Esther meneó la cabeza.
—No me gusta.
Garrod experimentó el inicio de una especie de desesperación.
—Esther, vas a ser la primera mujer en toda la historia de la raza humana que va a ver su cara como es en realidad. Mira hacia el vidrio, por favor.
Sostuvo el cristal rectangular ante ella.
—Eso es una tontería. Me he mirado al espejo…
—No es una tontería… Mírate. La razón por la que digo que ninguna mujer ha visto realmente su cara es que un espejo invierte el lado izquierdo y el lado derecho. Si tuvieras un lunar en la mejilla izquierda, la mujer que verías en el espejo tendría un lunar en la mejilla derecha. Pero con vidrio lento…

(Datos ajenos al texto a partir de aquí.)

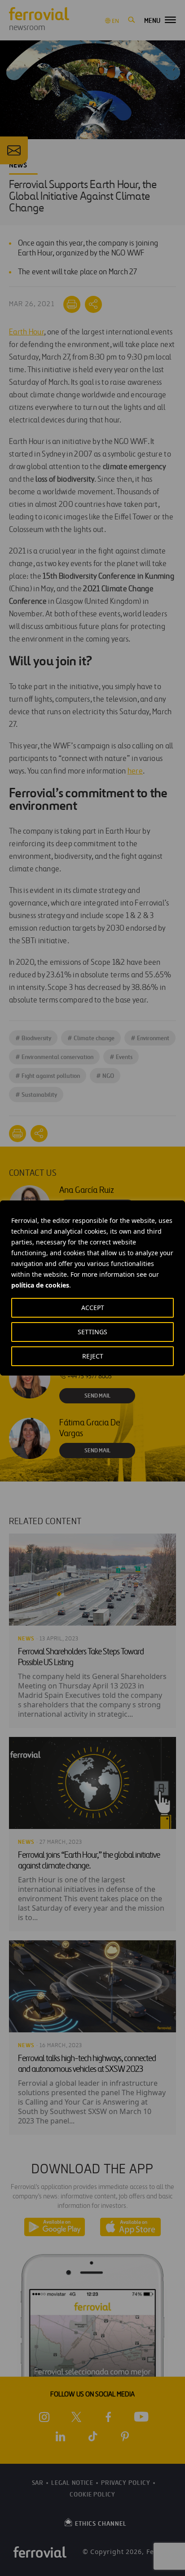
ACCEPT (92, 1307)
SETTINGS (92, 1332)
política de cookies (40, 1285)
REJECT (92, 1356)
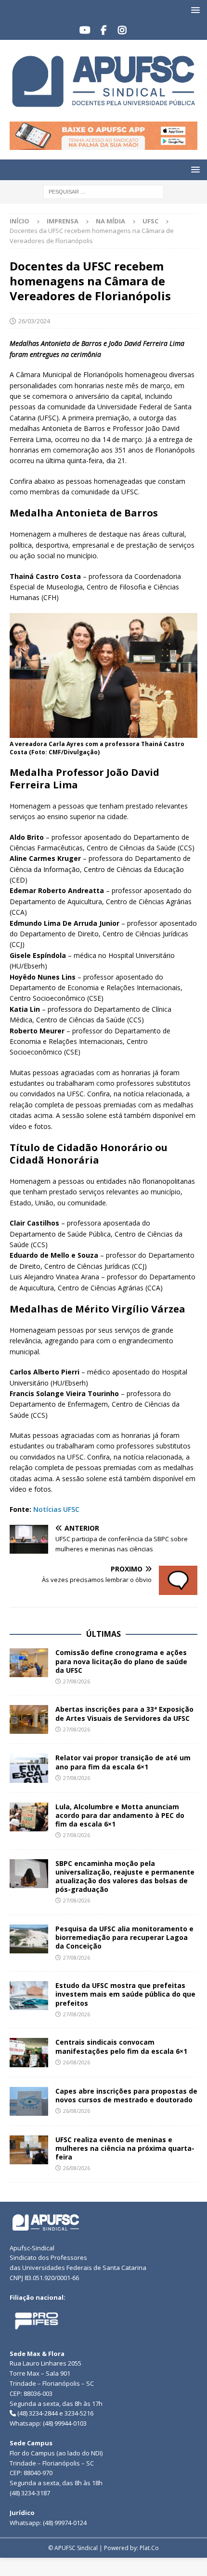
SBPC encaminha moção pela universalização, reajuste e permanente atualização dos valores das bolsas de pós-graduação (124, 1876)
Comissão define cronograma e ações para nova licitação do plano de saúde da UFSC (121, 1661)
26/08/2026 (76, 2062)
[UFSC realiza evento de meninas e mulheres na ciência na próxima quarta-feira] (29, 2149)
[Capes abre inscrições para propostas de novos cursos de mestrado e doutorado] (29, 2101)
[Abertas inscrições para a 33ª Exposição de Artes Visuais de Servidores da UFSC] (29, 1719)
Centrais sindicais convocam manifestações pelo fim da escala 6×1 (121, 2046)
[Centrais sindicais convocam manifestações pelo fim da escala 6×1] (29, 2052)
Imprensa (62, 221)
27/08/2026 (76, 1681)
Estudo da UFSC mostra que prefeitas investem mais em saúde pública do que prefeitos (125, 1994)
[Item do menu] (85, 30)
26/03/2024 (34, 321)
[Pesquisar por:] (103, 191)
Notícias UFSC (56, 1509)
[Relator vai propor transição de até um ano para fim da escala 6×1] (29, 1768)
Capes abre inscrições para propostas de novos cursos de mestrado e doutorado (126, 2095)
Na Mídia (110, 221)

Garrod hizo girar el vidrio, y Esther contempló su propia cara. Su imagen persistió durante once segundos, moviendo la boca silenciosamente, hasta que la luz recorrió la estructura cristalina del material. A continuación, el rostro desapareció. Garrod esperó a que su esposa dijera algo. Esther sonrió lánguidamente.
—¿Se supone que debo estar impresionada?
—Francamente, sí.
—Lo siento, Alban.
Esther volvió a la ventana y se quedó contemplando la descendente panorámica de los prados. Al contemplar la silueta femenina, Garrod notó que los brazos pendían del cuerpo, con los codos ligeramente doblados. Recordaba de las clases de antropología que se trataba de una diferenciación normal del varón, cuyos brazos se esperaba que colgaran rectos, pero ese detalle hacía que la compacta forma de Esther pareciera, en la imaginación de Garrod, agresiva, en tensión para ejercer su control. Un pálido y frío principio de cólera empezó a arder en el interior de Garrod.
—Lo sientes… —dijo abruptamente—. Bien, yo también lo siento. Siento que no poseas la visión para comprender cuánto va a significar este material para nosotros y el resto del mundo en cuanto esté completamente desarrollado.
Esther se volvió para mirarle a la cara.